I don't know

Aug 18, 2004 10:16

Yesterday was wierd. I'm kind of confused right now. Things weren't clicking yesterday like they normally do. There's something on his mind and he won't talk to me about it. And that just sparked a fuse in my head.

I'm kind of excited for school. But not really. I mean it's just school. I went last year. It was school. And this time it'll be....school. I'm more excited for money to start rolling in at work. Money money money......i hope.

I need to go dancing...so badly. I need to get the bump out! Petey Pablo...his beats just make me want to shake my ass...I might just have to go to the oz this sunday. Brave the gross guys. Get some rolls? Let's see how much fun we can have.
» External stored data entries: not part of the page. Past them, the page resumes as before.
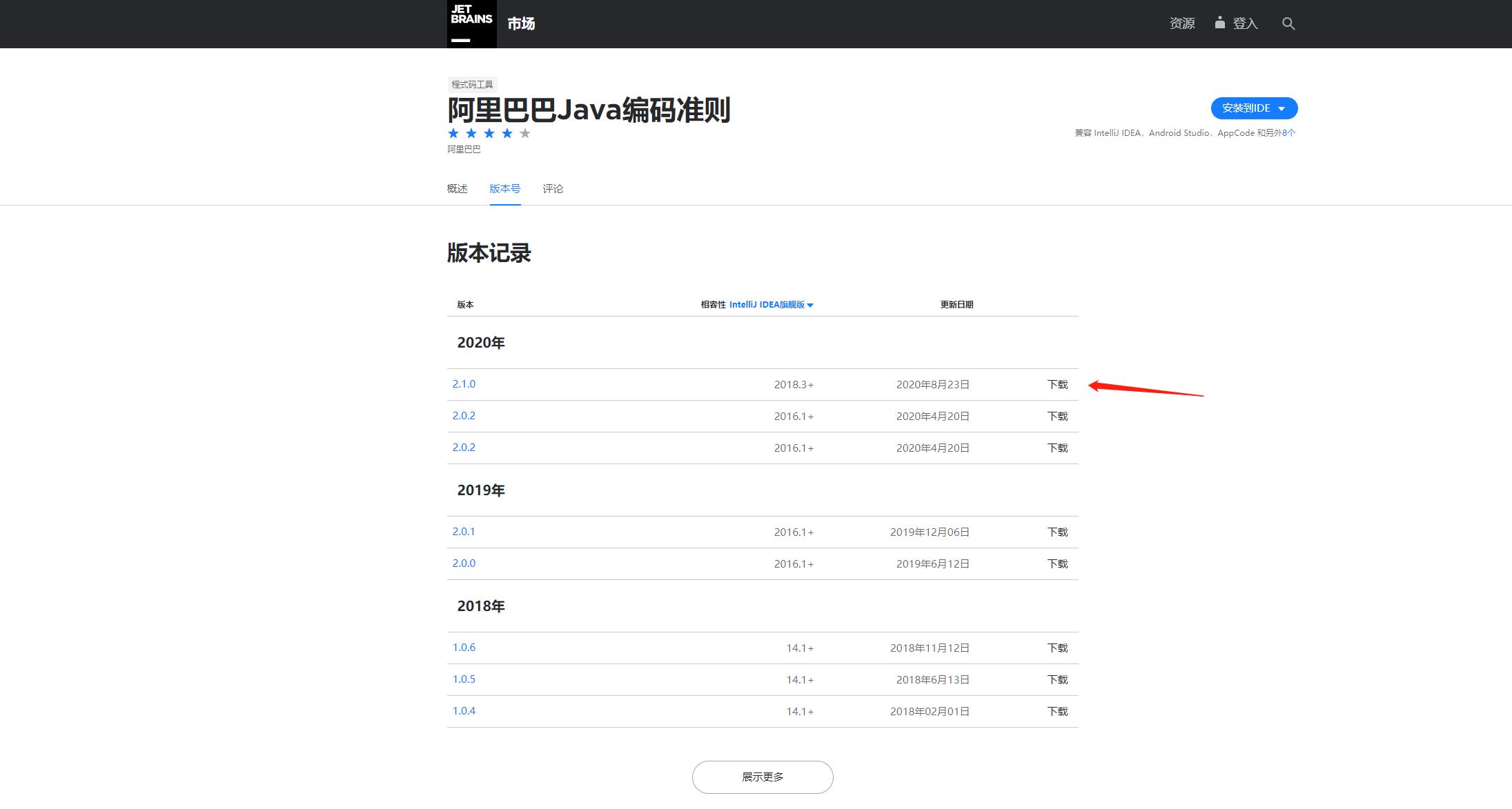Download version 2.1.0
Image resolution: width=1512 pixels, height=809 pixels.
click(1057, 385)
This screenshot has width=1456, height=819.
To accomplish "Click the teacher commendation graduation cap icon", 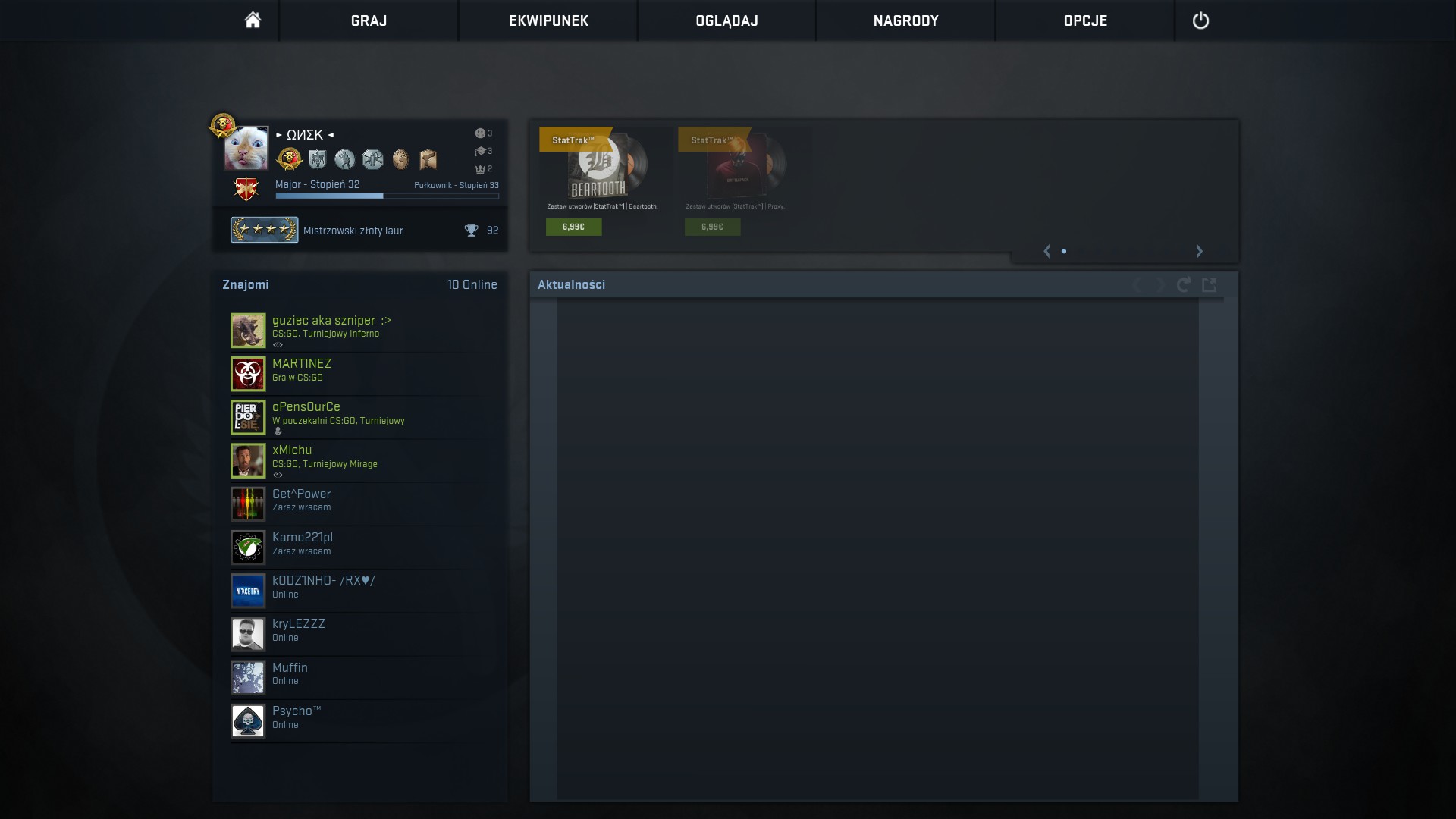I will click(x=480, y=151).
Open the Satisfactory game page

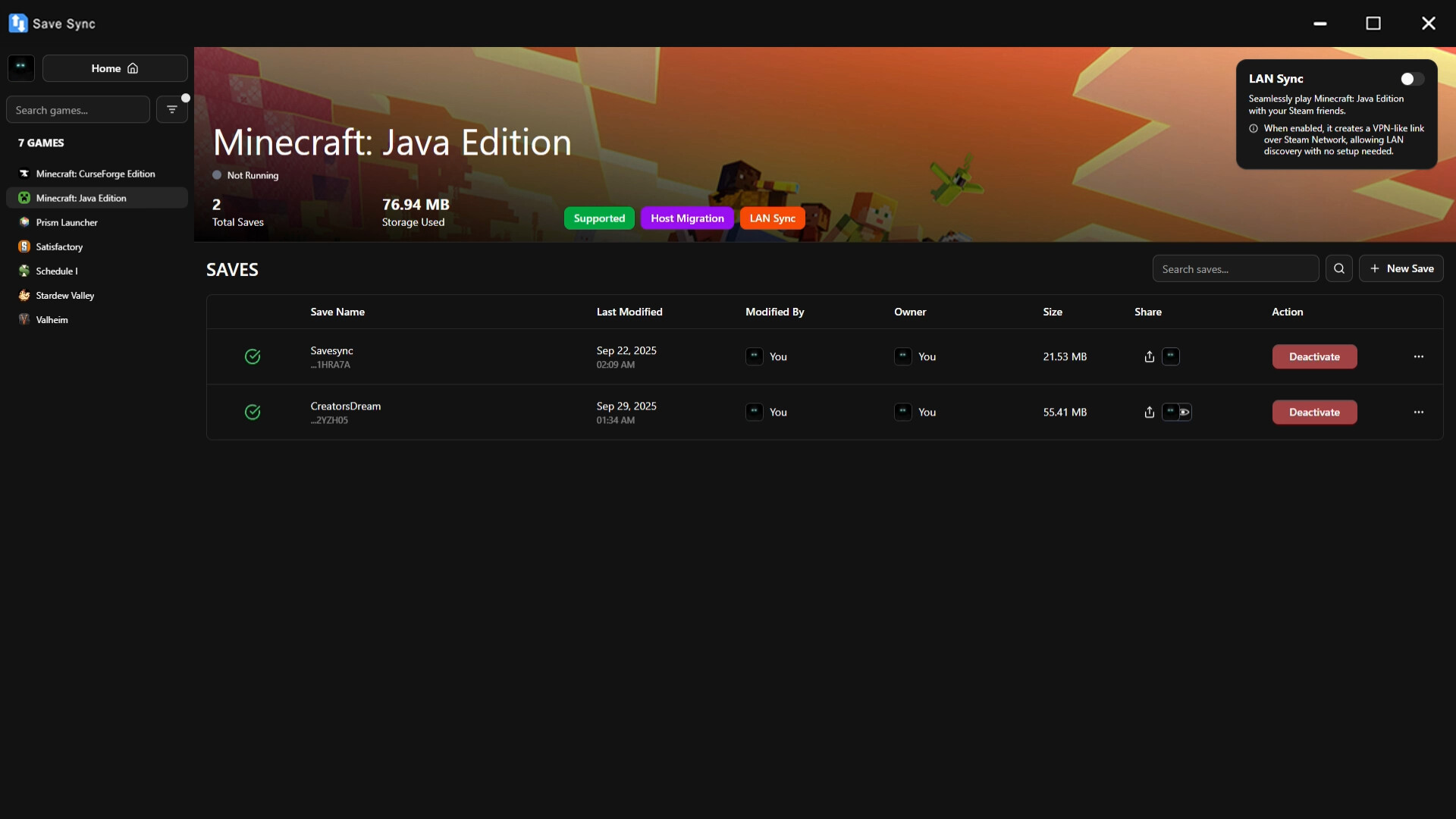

I've decided that i'm just going to go back to how it used to be with him and me. Him after me and me not supposedly caring.....i need to give him the chase, even though we're together now.....hmmm that sounds a bit fun..eh? I can do this. It's more fun.

This whole relationship thing is a new thing still for me. Me and relationships don't work out very well...and i thought i didn't have those problems anymore, especially with Him, but i still do. The last relationship i had was with Justin. You all know how long ago that was. Since then it's just been one nighter things....Never get attached, They'll fuck you over if you get attached, fuck em. But now i don't have to have that attitude but it's still...i dont know..i'm extremely freaked out. I've been wanting to talk to him about it all, but i just can't. I don't want to show him my vulnerable side...my crazy side. I'm afraid he'll literally run away.

I hung out with Will yesterday. That was good times. Laura and i went to lunch at the outback steakhouse, and we saw him and he came out to the apartment and smoked a few blunts with us and the boys. It was fabulous. He reminded me of all the good times with Kenji but it doesn't change my mind about any of that shit. I want to try and stay out of their way as much as i can. Ms. Nonconfrontational(me) could give a shit about running into them. I honestly don't know what i would do if i did. I'm still very angry, but i still miss them. We had good times and that's all i would like to take from that summer, but it's the last thing i think about when thinking about that time. Anyways, he told me that they are doing well, and that's all i need to know.